If you want to communicate with a serial device then possibly maximum cable length is the main barrier. The maximum cable length for standard baud rate can be 50 ft. You can increase the cable length further by sacrificing the data rate. Moreover now a days most of the PC come without the serial port. An Ethernet to Serial converter may be an ideal solution of the above problems. You can transfer data to a serial device in a high speed through Ethernet port. Cable length can be 100 meters or more.
In this projec, I used WIZnet's Serial to Ethernet (S2E) device (WIZ750SR) for controlling a 3D-printed robotic arm. This is a prof of concept project and the capacity of the arm is very much limited. I developed a Windows application using open source Processing environment for controlling the arm from my desktop PC.
Before going further, please watch the demo video.
First, I configured the WIZnet device using S2E configuration tool from WIZnet as follows (note the IP address and the port number). WIZnet device is configured as TCP server. The Baud rate of serial communication should be 115200 (ignore the rate on the image).
Then I connected a 3.3V USB FTDI converter to the WIZ750SR to check the serial communication. I used PuTTY to test the communication.
I open two PuTTY windows one as Telnet client and another as Serial client.
After successfully checking the serial communication I connected an Arduino board to the WIZ750SR using TX and RX pin.
For connecting WIZ750SR with Arduino board it is safe to use a level converter because WIZ750SR works at 3.3V where Arduino works at 5V. Here I connected a level shifter between WIZ750SR an Arduino board.
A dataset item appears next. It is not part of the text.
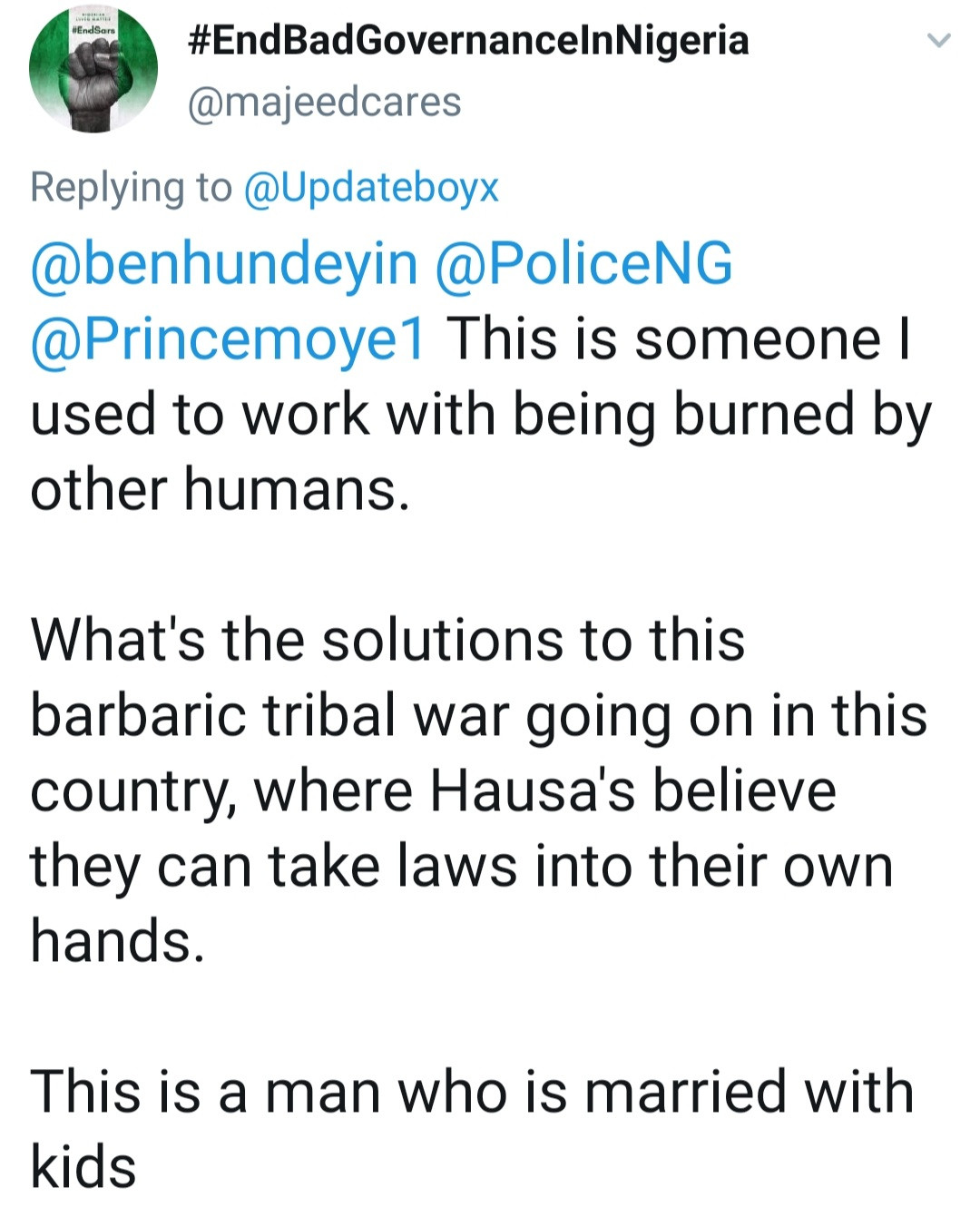980x1207 pixels.
Task: Click the line 'used to work with being burned by'
Action: [481, 415]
High voltage side of the level shifter must be connected with Arduino and low voltage side of the level shifter must be connected with WIZ750SR.
I tested the WIZ750SR device with both Arduino NANO and Arduino UNO.
For controlling the robotic arm from my PC through Ethernet I developed an desktop application using Processing. Processing is sending data to Arduino using a virtual COM port.
A virtual COM port or a virtual serial port is an ideal solution for when a legacy software application expects a connection to a serial device port (COM port) but cannot connect, due to a physical lack of available serial ports. Instead, we reconfigure the computer to send serial port data over a local area network or the Internet as if over a true serial port. When the legacy application sends data to a serial COM port, it is actually transmitted over a TCP/IP network and back from the network to your legacy application -- and presto! -- we have a virtual serial or virtual COM port.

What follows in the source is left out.